TEXT FOR ANALYSIS START

Crossmatching (also known as compatibility testing) establishes compatibility or incompatibility of a donor's and a recipient's blood. It's the best antibody detection test available for avoiding lethal transfusion reactions. After the donor's and the recipient's ABO and Rh-factor type are determined, major crossmatching determines compatibility between the donor's red blood cells (RBCs) and the recipient's serum. Minor crossmatching determines compatibility between the donor's serum and the recipient's RBCs. Because the antibody-screening test is routinely performed on all blood donors, minor crossmatching is often omitted.
Because a complete crossmatch may take from 45 minutes to 2 hours, an incomplete (10-minute) crossmatch may be performed in an emergency, such as severe blood loss due to trauma. In an emergency, transfusion can begin with limited amounts of group O packed RBCs while crossmatching is completed. Incomplete typing and crossmatching increase the risk of complications.
After crossmatching, compatible units of blood are labeled and a compatibility record is completed.
Clinical Alert: The most carefully performed crossmatch may not detect all the possible sources of patient-donor incompatibility.

TEXT FOR ANALYSIS END

WHAT NEEDS TO BE DONE: Write the next part of the text on blood crossmatching, starting after the clinical alert that ends it. The entries that follow are not needed for this exercise.

DATASET EXTRACT START

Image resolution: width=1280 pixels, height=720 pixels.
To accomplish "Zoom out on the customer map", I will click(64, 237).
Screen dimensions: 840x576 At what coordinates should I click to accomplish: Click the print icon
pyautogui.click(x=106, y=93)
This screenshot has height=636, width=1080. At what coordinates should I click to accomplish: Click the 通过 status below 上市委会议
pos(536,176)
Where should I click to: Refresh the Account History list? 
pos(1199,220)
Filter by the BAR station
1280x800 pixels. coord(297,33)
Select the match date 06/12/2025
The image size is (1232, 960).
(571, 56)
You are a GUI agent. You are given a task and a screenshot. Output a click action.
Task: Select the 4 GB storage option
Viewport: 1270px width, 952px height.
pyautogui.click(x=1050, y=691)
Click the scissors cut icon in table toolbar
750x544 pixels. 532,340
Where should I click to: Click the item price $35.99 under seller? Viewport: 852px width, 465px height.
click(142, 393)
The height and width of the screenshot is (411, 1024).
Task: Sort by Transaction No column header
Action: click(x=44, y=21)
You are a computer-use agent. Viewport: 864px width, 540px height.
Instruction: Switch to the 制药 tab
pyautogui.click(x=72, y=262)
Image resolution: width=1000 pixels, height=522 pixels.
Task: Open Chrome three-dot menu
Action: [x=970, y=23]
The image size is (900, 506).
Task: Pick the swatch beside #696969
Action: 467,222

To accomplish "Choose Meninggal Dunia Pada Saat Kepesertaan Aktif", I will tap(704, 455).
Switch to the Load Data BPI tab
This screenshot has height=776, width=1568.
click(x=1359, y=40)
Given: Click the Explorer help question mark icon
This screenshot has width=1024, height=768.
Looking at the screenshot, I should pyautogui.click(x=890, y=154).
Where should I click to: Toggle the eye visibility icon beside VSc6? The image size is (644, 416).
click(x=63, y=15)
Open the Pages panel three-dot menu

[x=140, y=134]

DATASET EXTRACT END

TASK ANSWER:
Procedure and posttest care
Absence of agglutination indicates compatibility between the donor's and the recipient's blood, which means that the transfusion of donor blood can proceed. Note that this doesn't guarantee a safe transfusion.
A positive crossmatch indicates incompatibility between the donor's blood and the recipient's blood, which means that the donor's blood can't be transfused to the recipient. The sign of a positive crossmatch is agglutination, or clumping, when the donor's RBCs and the recipient's serum are correctly mixed and incubated. Agglutination indicates an undesirable antigen-antibody reaction. The donor's blood must be withheld and the crossmatch continued to determine the cause of the incompatibility and identify the antibody.